- Exercise details: Repeat each entry in the listing word for word.

- Data:
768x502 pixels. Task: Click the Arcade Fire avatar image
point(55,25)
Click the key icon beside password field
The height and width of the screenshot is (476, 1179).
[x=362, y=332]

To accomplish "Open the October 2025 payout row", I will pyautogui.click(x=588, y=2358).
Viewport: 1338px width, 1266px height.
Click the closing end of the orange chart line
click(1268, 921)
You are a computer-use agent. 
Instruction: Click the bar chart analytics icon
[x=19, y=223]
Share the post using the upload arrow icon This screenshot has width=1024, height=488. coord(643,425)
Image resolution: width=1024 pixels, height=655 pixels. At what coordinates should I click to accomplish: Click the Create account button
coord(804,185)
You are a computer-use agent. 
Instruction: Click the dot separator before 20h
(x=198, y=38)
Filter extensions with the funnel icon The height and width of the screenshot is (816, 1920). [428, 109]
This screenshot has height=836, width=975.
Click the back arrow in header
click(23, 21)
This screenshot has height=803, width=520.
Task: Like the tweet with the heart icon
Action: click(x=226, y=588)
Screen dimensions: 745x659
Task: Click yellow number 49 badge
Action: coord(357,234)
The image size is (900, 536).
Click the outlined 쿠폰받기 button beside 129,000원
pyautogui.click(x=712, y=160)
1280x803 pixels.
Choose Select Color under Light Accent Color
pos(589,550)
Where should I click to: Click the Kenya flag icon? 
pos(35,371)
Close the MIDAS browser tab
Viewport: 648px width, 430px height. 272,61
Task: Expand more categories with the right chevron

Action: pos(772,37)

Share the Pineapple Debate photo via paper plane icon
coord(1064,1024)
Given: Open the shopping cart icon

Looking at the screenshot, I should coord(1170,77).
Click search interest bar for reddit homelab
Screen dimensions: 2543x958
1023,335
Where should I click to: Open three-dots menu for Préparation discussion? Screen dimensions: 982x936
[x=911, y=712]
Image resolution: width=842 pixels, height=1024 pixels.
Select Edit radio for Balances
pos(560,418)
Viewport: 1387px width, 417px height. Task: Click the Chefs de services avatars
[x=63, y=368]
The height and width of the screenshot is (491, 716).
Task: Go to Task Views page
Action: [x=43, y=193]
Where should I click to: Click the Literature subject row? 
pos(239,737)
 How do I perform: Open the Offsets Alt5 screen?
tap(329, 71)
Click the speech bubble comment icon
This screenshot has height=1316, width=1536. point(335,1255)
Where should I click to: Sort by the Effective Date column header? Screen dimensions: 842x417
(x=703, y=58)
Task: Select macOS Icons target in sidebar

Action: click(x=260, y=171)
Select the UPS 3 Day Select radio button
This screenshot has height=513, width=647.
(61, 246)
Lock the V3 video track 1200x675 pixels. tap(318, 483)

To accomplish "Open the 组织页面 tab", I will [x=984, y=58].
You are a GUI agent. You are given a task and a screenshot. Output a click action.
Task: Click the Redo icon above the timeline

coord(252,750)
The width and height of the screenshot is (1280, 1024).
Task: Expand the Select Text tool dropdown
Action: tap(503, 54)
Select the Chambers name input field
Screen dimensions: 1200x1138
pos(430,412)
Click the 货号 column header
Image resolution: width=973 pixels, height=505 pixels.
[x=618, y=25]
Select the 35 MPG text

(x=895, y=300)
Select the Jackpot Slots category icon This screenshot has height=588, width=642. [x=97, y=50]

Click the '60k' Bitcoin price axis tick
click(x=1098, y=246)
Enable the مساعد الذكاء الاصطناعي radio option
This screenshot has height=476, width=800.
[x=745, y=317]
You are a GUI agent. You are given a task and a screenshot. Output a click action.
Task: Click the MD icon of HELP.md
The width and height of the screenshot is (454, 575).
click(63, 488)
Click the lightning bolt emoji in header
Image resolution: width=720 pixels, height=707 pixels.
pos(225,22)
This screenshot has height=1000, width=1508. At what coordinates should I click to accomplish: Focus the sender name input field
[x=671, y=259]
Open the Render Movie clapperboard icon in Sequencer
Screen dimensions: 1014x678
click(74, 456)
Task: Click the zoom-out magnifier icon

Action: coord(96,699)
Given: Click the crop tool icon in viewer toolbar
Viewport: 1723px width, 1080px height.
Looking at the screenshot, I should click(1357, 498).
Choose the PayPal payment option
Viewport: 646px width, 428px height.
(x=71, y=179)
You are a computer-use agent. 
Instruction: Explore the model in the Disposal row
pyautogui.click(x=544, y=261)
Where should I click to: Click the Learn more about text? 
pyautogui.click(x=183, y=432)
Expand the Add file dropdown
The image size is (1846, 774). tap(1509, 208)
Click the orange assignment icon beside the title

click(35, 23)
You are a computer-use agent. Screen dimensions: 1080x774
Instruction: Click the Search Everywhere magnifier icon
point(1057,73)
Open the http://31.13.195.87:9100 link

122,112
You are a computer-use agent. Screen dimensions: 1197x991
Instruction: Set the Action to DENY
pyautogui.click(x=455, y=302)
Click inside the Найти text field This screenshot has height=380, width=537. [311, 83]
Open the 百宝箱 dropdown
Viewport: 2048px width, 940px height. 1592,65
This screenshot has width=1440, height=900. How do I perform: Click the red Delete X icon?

- Your solution:
768x502 pixels. Task: Click the Arcade Fire avatar image
point(55,25)
Click the key icon beside password field
The height and width of the screenshot is (476, 1179).
[x=362, y=332]

To accomplish "Open the October 2025 payout row", I will pyautogui.click(x=588, y=2358).
Viewport: 1338px width, 1266px height.
Click the closing end of the orange chart line
click(1268, 921)
You are a computer-use agent. 
Instruction: Click the bar chart analytics icon
[x=19, y=223]
Share the post using the upload arrow icon This screenshot has width=1024, height=488. coord(643,425)
Image resolution: width=1024 pixels, height=655 pixels. At what coordinates should I click to accomplish: Click the Create account button
coord(804,185)
You are a computer-use agent. 
Instruction: Click the dot separator before 20h
(x=198, y=38)
Filter extensions with the funnel icon The height and width of the screenshot is (816, 1920). [428, 109]
This screenshot has height=836, width=975.
Click the back arrow in header
click(23, 21)
This screenshot has height=803, width=520.
Task: Like the tweet with the heart icon
Action: click(x=226, y=588)
Screen dimensions: 745x659
Task: Click yellow number 49 badge
Action: coord(357,234)
The image size is (900, 536).
Click the outlined 쿠폰받기 button beside 129,000원
pyautogui.click(x=712, y=160)
1280x803 pixels.
Choose Select Color under Light Accent Color
pos(589,550)
Where should I click to: Click the Kenya flag icon? 
pos(35,371)
Close the MIDAS browser tab
Viewport: 648px width, 430px height. 272,61
Task: Expand more categories with the right chevron

Action: pos(772,37)

Share the Pineapple Debate photo via paper plane icon
coord(1064,1024)
Given: Open the shopping cart icon

Looking at the screenshot, I should coord(1170,77).
Click search interest bar for reddit homelab
Screen dimensions: 2543x958
1023,335
Where should I click to: Open three-dots menu for Préparation discussion? Screen dimensions: 982x936
[x=911, y=712]
Image resolution: width=842 pixels, height=1024 pixels.
Select Edit radio for Balances
pos(560,418)
Viewport: 1387px width, 417px height. Task: Click the Chefs de services avatars
[x=63, y=368]
The height and width of the screenshot is (491, 716).
Task: Go to Task Views page
Action: [x=43, y=193]
Where should I click to: Click the Literature subject row? 
pos(239,737)
 How do I perform: Open the Offsets Alt5 screen?
tap(329, 71)
Click the speech bubble comment icon
This screenshot has height=1316, width=1536. point(335,1255)
Where should I click to: Sort by the Effective Date column header? Screen dimensions: 842x417
(x=703, y=58)
Task: Select macOS Icons target in sidebar

Action: click(x=260, y=171)
Select the UPS 3 Day Select radio button
This screenshot has height=513, width=647.
(61, 246)
Lock the V3 video track 1200x675 pixels. tap(318, 483)

To accomplish "Open the 组织页面 tab", I will [x=984, y=58].
You are a GUI agent. You are given a task and a screenshot. Output a click action.
Task: Click the Redo icon above the timeline

coord(252,750)
The width and height of the screenshot is (1280, 1024).
Task: Expand the Select Text tool dropdown
Action: tap(503, 54)
Select the Chambers name input field
Screen dimensions: 1200x1138
pos(430,412)
Click the 货号 column header
Image resolution: width=973 pixels, height=505 pixels.
[x=618, y=25]
Select the 35 MPG text

(x=895, y=300)
Select the Jackpot Slots category icon This screenshot has height=588, width=642. [x=97, y=50]

Click the '60k' Bitcoin price axis tick
click(x=1098, y=246)
Enable the مساعد الذكاء الاصطناعي radio option
This screenshot has height=476, width=800.
[x=745, y=317]
You are a GUI agent. You are given a task and a screenshot. Output a click action.
Task: Click the MD icon of HELP.md
The width and height of the screenshot is (454, 575).
click(63, 488)
Click the lightning bolt emoji in header
Image resolution: width=720 pixels, height=707 pixels.
pos(225,22)
This screenshot has height=1000, width=1508. At what coordinates should I click to accomplish: Focus the sender name input field
[x=671, y=259]
Open the Render Movie clapperboard icon in Sequencer
Screen dimensions: 1014x678
click(74, 456)
Task: Click the zoom-out magnifier icon

Action: coord(96,699)
Given: Click the crop tool icon in viewer toolbar
Viewport: 1723px width, 1080px height.
Looking at the screenshot, I should click(1357, 498).
Choose the PayPal payment option
Viewport: 646px width, 428px height.
(x=71, y=179)
You are a computer-use agent. 
Instruction: Explore the model in the Disposal row
pyautogui.click(x=544, y=261)
Where should I click to: Click the Learn more about text? 
pyautogui.click(x=183, y=432)
Expand the Add file dropdown
The image size is (1846, 774). tap(1509, 208)
Click the orange assignment icon beside the title

click(35, 23)
You are a computer-use agent. Screen dimensions: 1080x774
Instruction: Click the Search Everywhere magnifier icon
point(1057,73)
Open the http://31.13.195.87:9100 link

122,112
You are a computer-use agent. Screen dimensions: 1197x991
Instruction: Set the Action to DENY
pyautogui.click(x=455, y=302)
Click inside the Найти text field This screenshot has height=380, width=537. [311, 83]
Open the 百宝箱 dropdown
Viewport: 2048px width, 940px height. 1592,65
This screenshot has width=1440, height=900. How do I perform: Click the red Delete X icon?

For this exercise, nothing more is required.